En lugar de indicar un cambio que hiciera eficientes los sistemas de producción y la reducción de costes, él ataca el asunto concreto que explica el propio ejercicio de innovar en maquinaria durante la era industrial. La realidad era mucho más triste. En la época, Inglaterra tenía el coste de mano de obra más alto de Europa, de modo que era incapaz de competir con las empresas extranjeras y le impedía tener un crecimiento económico razonable. Esa necesidad obligo a pensar. Ese pensamiento acunó una nueva fórmula productiva y con ella un nuevo sistema económico, social e incluso político. Podemos extrapolar esta idea de la necesidad que obliga al hombre a innovar.

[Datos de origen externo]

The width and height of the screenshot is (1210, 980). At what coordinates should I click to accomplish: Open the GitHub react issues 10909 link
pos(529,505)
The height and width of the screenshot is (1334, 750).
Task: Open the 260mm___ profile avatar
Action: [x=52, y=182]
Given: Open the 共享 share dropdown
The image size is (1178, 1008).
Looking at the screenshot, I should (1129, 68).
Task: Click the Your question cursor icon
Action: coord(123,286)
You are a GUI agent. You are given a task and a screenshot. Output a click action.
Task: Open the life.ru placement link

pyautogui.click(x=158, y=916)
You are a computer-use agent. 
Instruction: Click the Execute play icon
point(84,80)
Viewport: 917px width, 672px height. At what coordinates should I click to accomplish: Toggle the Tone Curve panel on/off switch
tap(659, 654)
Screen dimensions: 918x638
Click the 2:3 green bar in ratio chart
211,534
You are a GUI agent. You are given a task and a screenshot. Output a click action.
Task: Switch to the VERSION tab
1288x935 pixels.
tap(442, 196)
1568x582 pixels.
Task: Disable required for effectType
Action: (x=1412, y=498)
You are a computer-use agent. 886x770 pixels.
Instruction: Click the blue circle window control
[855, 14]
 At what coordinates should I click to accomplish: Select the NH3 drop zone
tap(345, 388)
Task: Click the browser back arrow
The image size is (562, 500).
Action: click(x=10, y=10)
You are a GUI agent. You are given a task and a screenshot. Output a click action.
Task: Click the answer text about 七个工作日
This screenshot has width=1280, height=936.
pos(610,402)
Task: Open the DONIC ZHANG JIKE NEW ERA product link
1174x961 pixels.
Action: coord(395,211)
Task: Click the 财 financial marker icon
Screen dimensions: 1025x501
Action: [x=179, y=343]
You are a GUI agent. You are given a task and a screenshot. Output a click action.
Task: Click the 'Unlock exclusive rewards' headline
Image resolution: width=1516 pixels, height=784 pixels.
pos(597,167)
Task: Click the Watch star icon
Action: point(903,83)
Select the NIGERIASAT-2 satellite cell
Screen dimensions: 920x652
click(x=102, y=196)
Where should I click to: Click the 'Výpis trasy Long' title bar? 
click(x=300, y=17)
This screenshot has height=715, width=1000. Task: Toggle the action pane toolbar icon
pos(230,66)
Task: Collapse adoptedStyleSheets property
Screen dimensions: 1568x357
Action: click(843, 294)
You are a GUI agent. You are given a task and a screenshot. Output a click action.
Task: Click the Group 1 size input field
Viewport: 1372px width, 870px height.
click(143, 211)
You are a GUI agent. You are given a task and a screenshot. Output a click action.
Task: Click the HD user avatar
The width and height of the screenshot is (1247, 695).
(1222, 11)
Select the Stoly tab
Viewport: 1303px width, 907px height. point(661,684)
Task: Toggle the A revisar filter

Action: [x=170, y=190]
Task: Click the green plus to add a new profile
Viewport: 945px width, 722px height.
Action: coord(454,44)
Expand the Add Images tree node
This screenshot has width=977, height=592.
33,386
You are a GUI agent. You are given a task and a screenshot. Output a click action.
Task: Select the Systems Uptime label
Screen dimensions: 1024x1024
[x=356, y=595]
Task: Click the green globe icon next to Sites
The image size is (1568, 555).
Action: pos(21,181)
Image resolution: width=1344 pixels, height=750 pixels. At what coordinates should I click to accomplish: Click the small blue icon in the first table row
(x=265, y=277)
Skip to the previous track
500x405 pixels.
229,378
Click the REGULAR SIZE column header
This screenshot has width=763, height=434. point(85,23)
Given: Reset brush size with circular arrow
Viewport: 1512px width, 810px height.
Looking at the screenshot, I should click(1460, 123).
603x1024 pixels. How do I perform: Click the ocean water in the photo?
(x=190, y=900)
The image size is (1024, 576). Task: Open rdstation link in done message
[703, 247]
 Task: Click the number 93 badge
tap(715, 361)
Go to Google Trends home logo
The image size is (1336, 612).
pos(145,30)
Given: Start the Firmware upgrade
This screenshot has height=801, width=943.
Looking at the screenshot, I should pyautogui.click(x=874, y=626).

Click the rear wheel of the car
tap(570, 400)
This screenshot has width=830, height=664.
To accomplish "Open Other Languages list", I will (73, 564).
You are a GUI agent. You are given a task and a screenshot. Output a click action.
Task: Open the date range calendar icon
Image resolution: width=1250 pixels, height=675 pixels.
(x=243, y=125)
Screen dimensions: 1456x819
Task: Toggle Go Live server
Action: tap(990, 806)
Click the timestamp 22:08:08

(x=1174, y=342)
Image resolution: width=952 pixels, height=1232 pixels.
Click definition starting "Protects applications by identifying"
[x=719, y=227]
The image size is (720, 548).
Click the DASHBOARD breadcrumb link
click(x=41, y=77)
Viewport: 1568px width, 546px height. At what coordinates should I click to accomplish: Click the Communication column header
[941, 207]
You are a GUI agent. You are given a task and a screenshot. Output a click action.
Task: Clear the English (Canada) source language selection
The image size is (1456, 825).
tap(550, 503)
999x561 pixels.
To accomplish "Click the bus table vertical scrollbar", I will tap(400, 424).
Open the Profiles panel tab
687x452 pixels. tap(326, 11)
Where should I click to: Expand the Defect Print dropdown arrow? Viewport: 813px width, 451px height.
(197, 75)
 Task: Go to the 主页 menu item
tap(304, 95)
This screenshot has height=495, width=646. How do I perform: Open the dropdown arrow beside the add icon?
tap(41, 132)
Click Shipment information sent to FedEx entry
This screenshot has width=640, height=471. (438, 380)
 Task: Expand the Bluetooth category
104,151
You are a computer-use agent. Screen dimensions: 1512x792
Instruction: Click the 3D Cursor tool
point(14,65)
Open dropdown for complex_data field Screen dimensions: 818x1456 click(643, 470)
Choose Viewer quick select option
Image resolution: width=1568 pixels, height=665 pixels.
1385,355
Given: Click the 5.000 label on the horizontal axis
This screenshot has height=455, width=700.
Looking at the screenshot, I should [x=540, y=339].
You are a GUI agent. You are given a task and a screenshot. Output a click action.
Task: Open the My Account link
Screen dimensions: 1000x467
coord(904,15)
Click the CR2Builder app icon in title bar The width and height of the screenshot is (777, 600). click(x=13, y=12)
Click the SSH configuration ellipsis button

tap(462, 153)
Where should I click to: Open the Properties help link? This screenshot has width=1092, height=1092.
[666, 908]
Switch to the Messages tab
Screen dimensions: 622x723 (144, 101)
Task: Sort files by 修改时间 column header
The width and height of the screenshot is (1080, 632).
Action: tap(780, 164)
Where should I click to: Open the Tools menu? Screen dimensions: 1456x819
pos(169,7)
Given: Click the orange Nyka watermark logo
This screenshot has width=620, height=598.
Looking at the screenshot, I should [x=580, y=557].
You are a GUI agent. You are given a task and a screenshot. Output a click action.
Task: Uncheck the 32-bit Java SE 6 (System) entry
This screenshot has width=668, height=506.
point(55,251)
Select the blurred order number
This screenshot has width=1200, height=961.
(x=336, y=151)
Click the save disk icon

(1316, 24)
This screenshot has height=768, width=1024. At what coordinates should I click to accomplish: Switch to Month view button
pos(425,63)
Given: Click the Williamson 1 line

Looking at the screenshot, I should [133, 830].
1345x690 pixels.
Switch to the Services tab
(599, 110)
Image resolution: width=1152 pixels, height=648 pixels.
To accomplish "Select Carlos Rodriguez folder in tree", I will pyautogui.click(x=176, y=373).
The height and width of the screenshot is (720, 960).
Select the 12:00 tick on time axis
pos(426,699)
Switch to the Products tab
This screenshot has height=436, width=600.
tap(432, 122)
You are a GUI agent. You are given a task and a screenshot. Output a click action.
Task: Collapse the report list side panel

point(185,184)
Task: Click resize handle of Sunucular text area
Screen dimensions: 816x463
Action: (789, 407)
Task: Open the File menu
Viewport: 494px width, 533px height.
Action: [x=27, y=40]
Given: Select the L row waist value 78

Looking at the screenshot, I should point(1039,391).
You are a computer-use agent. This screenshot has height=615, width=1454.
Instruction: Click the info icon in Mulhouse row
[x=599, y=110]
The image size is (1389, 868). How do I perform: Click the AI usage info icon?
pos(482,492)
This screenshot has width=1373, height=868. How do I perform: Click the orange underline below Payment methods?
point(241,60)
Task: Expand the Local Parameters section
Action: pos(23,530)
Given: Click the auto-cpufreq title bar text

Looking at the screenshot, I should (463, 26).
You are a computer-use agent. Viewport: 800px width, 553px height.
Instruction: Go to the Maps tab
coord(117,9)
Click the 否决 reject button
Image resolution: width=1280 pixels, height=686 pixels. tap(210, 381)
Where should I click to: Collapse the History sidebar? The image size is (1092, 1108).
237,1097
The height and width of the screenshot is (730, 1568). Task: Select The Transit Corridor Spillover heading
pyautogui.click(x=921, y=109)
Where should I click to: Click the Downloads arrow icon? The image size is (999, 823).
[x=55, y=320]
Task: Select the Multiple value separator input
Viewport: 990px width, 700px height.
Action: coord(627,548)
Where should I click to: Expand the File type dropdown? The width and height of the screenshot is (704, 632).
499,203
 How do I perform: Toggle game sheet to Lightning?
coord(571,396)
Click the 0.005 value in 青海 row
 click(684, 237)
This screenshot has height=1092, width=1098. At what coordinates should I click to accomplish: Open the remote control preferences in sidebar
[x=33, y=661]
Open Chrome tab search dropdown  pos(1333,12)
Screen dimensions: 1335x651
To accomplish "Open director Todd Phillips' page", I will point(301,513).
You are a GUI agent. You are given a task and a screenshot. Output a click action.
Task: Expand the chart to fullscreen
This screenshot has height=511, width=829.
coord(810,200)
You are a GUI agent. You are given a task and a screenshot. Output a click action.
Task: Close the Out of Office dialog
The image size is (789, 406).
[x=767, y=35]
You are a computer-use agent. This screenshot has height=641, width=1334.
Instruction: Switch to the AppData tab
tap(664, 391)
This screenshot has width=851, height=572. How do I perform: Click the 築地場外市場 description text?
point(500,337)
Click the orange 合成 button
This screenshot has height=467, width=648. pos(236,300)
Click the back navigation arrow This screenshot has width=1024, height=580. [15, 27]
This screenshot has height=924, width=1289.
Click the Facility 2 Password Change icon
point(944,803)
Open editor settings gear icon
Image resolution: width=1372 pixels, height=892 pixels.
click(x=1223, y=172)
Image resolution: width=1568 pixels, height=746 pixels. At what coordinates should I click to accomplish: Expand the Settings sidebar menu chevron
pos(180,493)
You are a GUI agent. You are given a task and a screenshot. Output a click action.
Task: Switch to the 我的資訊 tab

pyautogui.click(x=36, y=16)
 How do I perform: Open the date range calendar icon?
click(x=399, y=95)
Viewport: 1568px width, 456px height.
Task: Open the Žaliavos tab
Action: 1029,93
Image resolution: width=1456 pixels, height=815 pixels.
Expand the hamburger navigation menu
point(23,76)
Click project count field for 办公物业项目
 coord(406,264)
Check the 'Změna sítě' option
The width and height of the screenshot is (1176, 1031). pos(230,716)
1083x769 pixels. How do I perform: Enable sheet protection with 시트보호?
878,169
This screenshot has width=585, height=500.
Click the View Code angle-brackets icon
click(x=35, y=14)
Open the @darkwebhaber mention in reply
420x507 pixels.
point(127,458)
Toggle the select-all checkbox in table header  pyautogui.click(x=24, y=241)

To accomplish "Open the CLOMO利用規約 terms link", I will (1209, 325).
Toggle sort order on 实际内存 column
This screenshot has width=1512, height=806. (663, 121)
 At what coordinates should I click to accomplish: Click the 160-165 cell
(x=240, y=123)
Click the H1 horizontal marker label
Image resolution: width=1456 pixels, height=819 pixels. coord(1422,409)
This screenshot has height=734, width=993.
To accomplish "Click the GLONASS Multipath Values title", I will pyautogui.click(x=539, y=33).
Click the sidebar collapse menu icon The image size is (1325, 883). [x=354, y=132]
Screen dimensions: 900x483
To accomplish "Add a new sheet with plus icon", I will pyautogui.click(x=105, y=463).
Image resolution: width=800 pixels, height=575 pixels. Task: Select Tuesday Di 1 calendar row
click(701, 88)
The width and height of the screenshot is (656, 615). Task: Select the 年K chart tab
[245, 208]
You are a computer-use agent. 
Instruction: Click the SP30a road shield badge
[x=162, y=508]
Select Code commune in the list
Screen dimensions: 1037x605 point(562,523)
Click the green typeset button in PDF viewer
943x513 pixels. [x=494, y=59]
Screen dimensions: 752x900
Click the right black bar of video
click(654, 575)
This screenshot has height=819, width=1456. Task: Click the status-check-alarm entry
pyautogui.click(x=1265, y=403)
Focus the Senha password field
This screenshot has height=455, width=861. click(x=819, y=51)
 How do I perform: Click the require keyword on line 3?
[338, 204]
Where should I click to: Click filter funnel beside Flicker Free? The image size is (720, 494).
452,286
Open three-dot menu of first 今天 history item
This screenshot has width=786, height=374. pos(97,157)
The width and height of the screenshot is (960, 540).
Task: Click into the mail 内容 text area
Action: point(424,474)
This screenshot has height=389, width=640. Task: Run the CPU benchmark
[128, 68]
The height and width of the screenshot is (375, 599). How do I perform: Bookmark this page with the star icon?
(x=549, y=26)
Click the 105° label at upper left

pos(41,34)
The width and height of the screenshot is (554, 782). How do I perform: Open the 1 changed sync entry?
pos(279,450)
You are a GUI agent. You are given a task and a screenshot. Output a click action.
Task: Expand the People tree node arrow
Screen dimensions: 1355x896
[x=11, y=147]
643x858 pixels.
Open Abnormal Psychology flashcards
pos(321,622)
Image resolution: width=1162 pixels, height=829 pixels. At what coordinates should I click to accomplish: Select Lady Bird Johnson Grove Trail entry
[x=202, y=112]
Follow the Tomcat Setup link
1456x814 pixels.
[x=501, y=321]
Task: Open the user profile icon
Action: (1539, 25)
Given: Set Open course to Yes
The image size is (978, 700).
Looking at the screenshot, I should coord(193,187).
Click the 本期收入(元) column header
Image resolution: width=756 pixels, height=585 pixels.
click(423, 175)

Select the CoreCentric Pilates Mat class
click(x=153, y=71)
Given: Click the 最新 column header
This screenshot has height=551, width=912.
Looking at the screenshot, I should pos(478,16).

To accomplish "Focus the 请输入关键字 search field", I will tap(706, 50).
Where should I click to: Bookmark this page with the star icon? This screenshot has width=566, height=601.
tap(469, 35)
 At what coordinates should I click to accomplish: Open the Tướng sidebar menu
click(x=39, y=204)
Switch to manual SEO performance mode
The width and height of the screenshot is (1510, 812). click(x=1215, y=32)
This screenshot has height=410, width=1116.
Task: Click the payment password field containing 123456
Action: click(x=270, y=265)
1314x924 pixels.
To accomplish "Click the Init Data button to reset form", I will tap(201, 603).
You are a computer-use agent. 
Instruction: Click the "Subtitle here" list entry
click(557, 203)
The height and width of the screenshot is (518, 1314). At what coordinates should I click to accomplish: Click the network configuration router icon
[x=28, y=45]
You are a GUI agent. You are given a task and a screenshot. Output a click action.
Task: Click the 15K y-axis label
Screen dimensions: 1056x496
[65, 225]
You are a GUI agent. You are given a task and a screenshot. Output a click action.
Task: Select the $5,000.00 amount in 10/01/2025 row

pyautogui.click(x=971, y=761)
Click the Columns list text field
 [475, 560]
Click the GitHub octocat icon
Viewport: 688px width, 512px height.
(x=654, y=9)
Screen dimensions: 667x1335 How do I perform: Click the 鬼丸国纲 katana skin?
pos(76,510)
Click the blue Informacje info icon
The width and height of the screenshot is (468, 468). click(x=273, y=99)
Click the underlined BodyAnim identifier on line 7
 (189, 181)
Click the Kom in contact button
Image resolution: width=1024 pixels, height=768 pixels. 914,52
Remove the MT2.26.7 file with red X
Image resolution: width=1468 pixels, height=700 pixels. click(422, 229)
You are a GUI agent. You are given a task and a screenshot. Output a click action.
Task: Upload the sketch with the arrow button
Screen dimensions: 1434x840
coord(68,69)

La crisis se está desplegando con severidad, la recesión es inevitable y a la vuelta de la esquina está la más temible de las situaciones, la deflación y con ella la parada técnica de la economía. Ahora que el dinero es un bien natural y no un elemento práctico para la compra, el valor ya no se da por el interés de las cosas si no por la producción de las mismas. El sentido del patrimonio ha cambiado y con ello el paradigma económico también cambiará. Esa crisis sistémica es la mayor de las oportunidades que hemos tenido en los últimos dos siglos para establecer nuevos modelos de negocio, nuevos sistemas de relación financiera, nuevos vínculos entre empresa y gobierno, nuevas estrategias mucho más justas y, en definitiva, una nueva generación de ideas que fuercen los cambios imprescindibles que este mundo precisa.
Obviamente esto no deja de ser un deseo, pero nunca habíamos estado tan cerca de lo inevitable. Se pongan como se pongan en Washington, en Madrid o en Tombuctú, las medidas adoptadas en los últimos días, los rescates de los últimos meses y los llantos de las próximas semanas, no van a ser más que fotografías con tono sepia, lo bueno está por diseñarse, las respuestas por encontrarse y el camino por trazar. Confio todavía que seremos capaces, como sociedad civil o como clase emprendedora, pero aun quedan opciones. Al que me llame pesimista lo acribillo a ideas, al que me llame optimista lo silencio eternamente con datos objetivos que cada vez nos tocan a más gente y de más cerca. Hoy lo explicaré en el Nodus.